Begin at the line containing "Task: Open the" in the entries below and end at the line containing "The image size is (877, 443)."; transcribe that range exactly and nothing outside it.

Entries supplied:
══════
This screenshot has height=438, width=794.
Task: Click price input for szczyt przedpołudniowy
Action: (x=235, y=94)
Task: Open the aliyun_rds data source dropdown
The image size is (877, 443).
══════
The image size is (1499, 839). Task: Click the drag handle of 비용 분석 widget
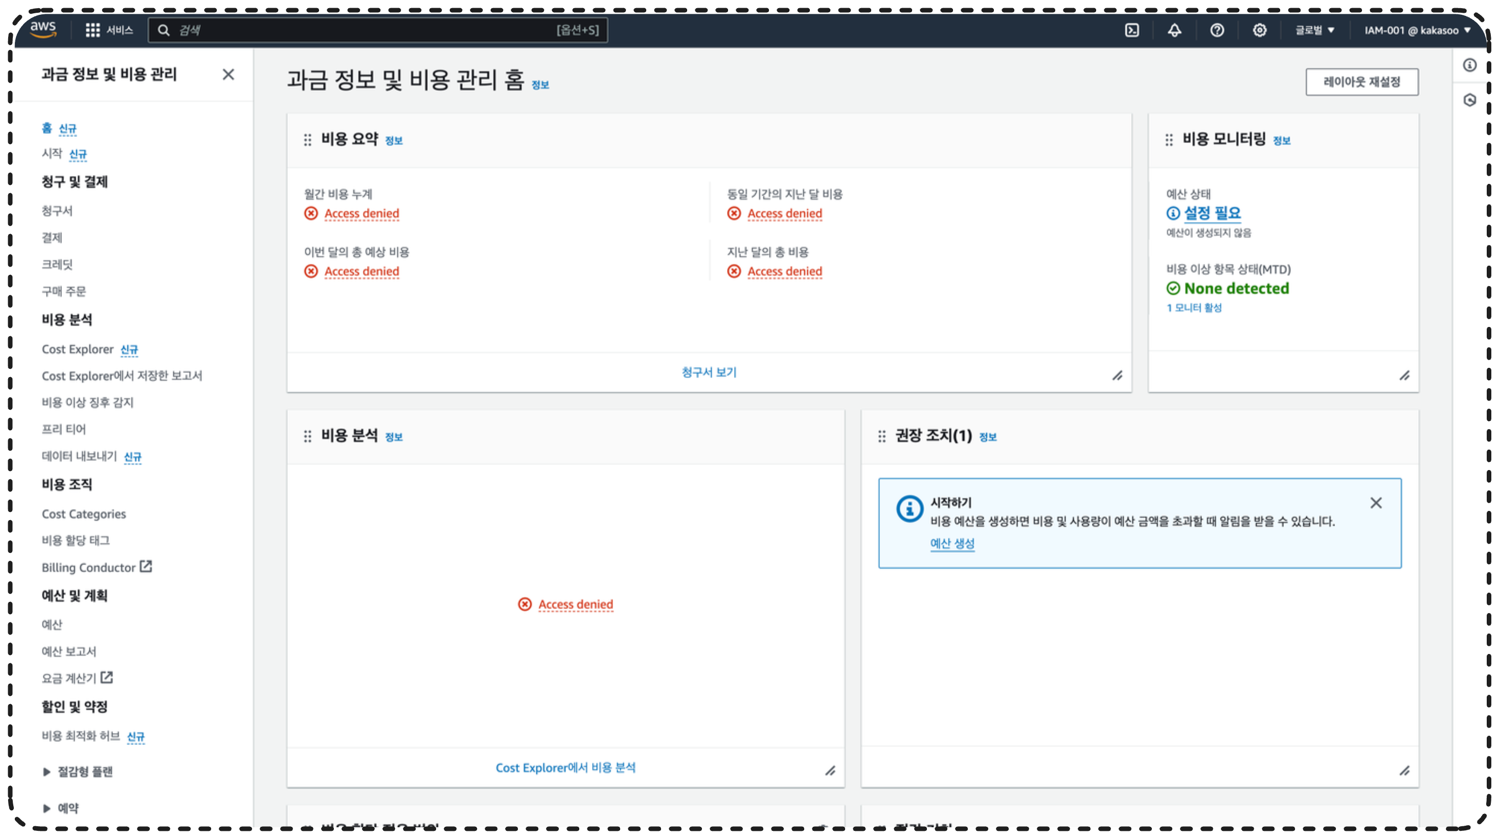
══════
Output of the task:
Task: Open the aliyun_rds data source dropdown
The image size is (877, 443).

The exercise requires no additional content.